Bus drivers concerned about conflict between passengers over mandatory face coverings

There is some confusion around who will police new regulations that make face coverings on public transport mandatory.

THE GENERAL SECRETARY of the National Bus and Rail Union has said that it’s “distasteful” to expect bus drivers and train drivers to police passengers who don’t wear face coverings on public transport, ahead of new regulations coming into force tomorrow.

The NBRU’s Dermot O’Leary said on RTÉ’s This Week programme that the union had written to the  National Transport Authority on 1 June asking who would police new regulations that make it mandatory for passengers to wear face coverings.

Yesterday on RTÉ’s Saturday with Cormac Ó hEadhra programme, Minister of State for Trade Robert Troy suggested that bus drivers would be responsible, before being corrected by a statement sent in to the radio programme by O’Leary.

Speaking on air today, O’Leary said that there wasn’t as much of a concern of conflict between drivers and passengers, though he added that may happen.

He said the main concern would be of conflict among passengers themselves.

The driver would then have to ring central control to report an altercation, and it will then become a public order offence where Gardaí may have to intervene.

When asked about drivers’ ability to not let people on a bus if they don’t have a fare, and whether face coverings can be an extension of this, O’Leary said that they don’t actually have any legal power to do this.

When someone made the decision many years ago to get rid of bus conductors, the onus on the driver to insist on a fare was taken away with that. So a driver does not have to stop a person without a fare it’s at the driver’s discretion whether they stop a person without a fare, that’s what the law says.

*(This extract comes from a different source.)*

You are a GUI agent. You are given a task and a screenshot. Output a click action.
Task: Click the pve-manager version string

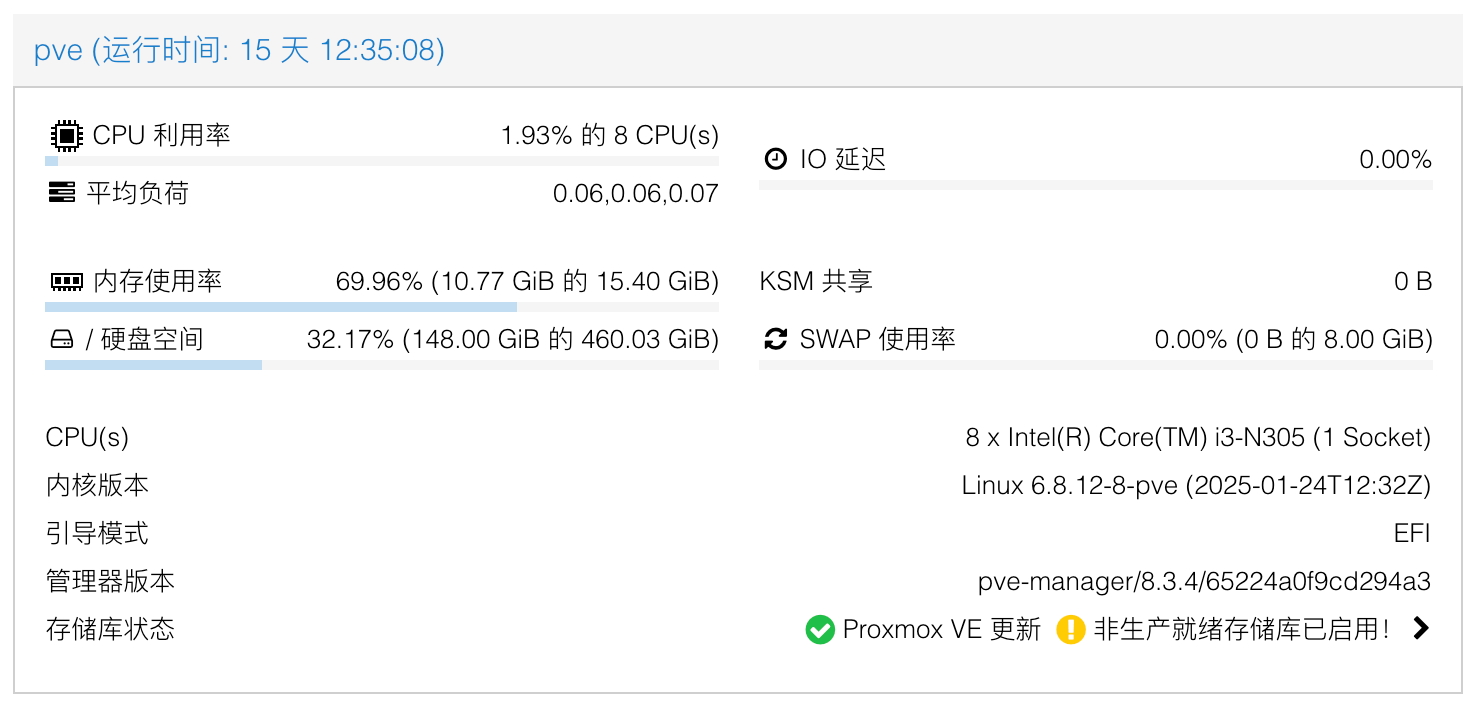pos(1204,581)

He said that although some of his members will “put themselves in that position” to refuse people who aren’t wearing face coverings on the bus, the union isn’t supporting the situation where drivers are put in that position.

He referenced the case of Philippe Monguillot, a bus driver from Bayonne in the southwest of France who was seriously beaten by passengers last weekend, and died this weekend.

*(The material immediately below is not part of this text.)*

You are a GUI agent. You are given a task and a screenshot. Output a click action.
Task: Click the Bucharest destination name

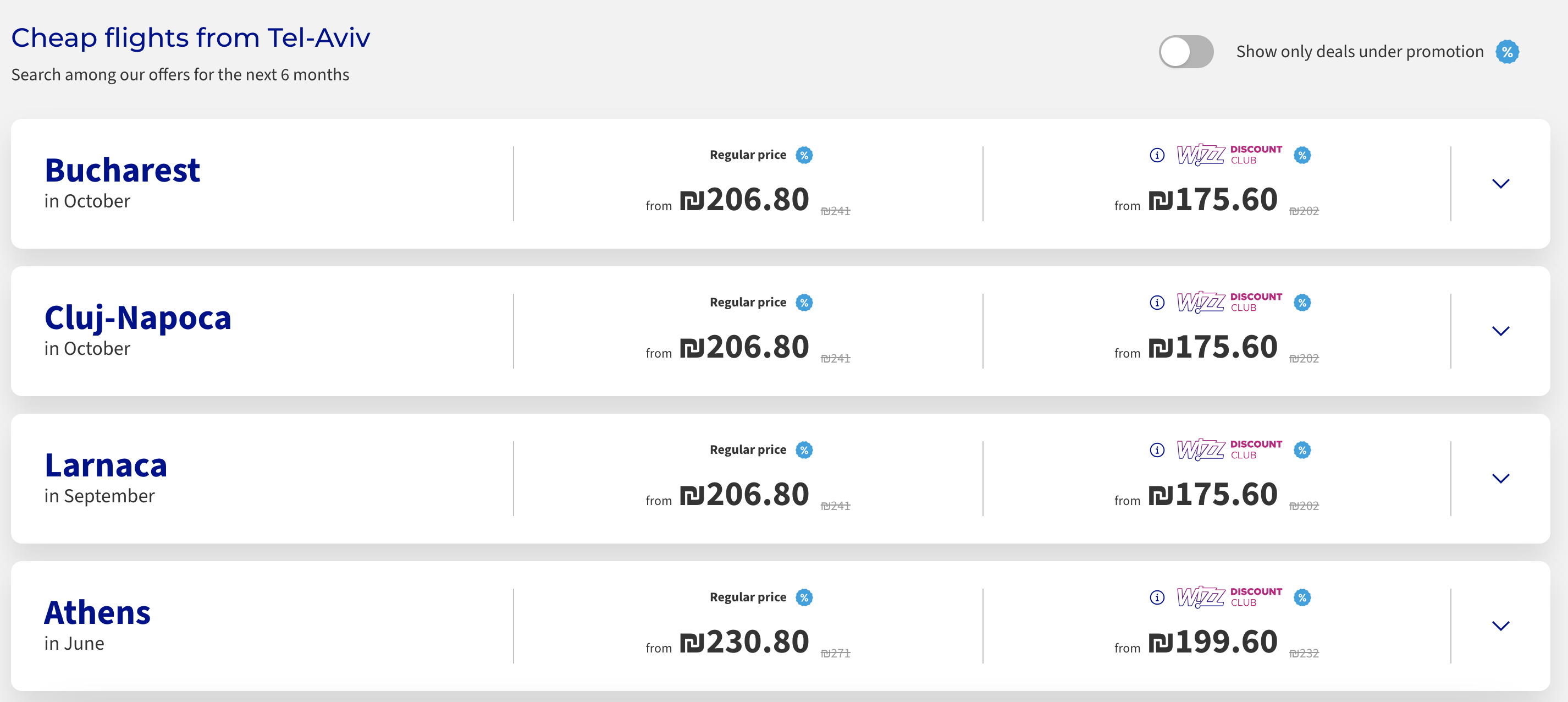pyautogui.click(x=122, y=170)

He said that if they had been at the decision making table, this anomaly about how mandatory face coverings on public transport could have been avoided.

Background

The government signalled last month that the use of face coverings on public transport would become mandatory, following criticism that passengers on trains, buses and the Luas were not using face coverings while travelling.

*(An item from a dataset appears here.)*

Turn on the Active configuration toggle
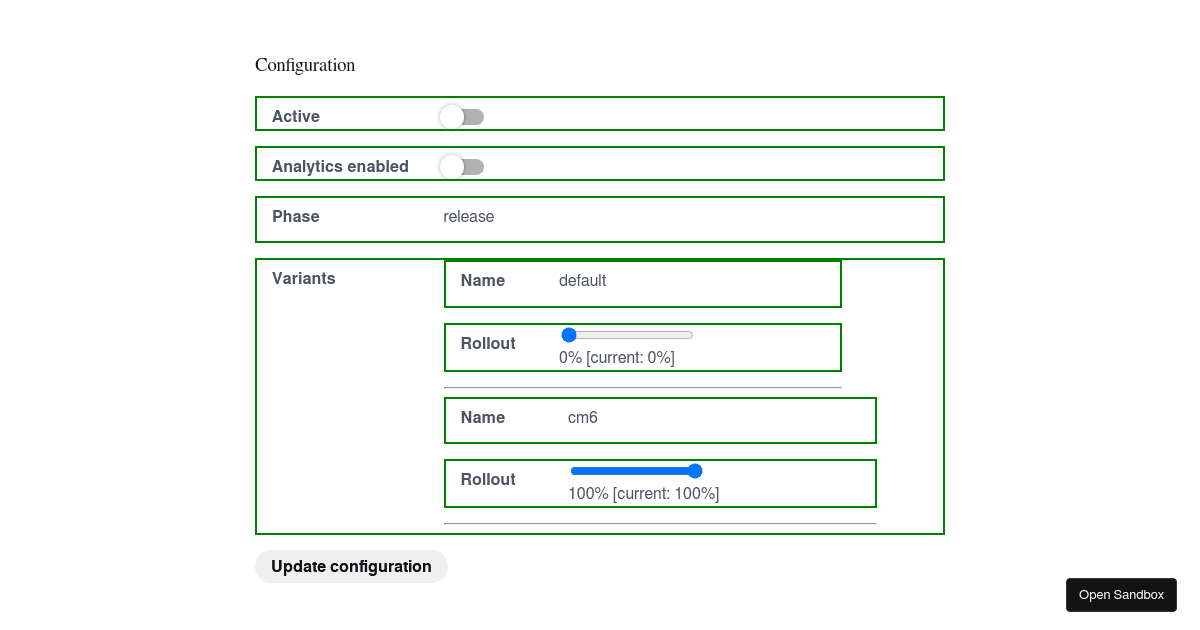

Previously, Taoiseach Leo Varadkar had indicated that the National Transport Authority would have “the authority and the capacity to say to people ‘You may not come on if you don’t have or if you’re not wearing a mask’.”

And if people persist in disobeying then the Gardaí can be called. We don’t envisage that having to be necessary.

But on Friday, Justice Minister Helen McEntee said it was not expected that Gardaí would have powers to enforce the new regulations from tomorrow.

The compliance rate of people wearing face masks or coverings on public transport varies widely, from about 40% to 98%, according to National Transport Authority figures.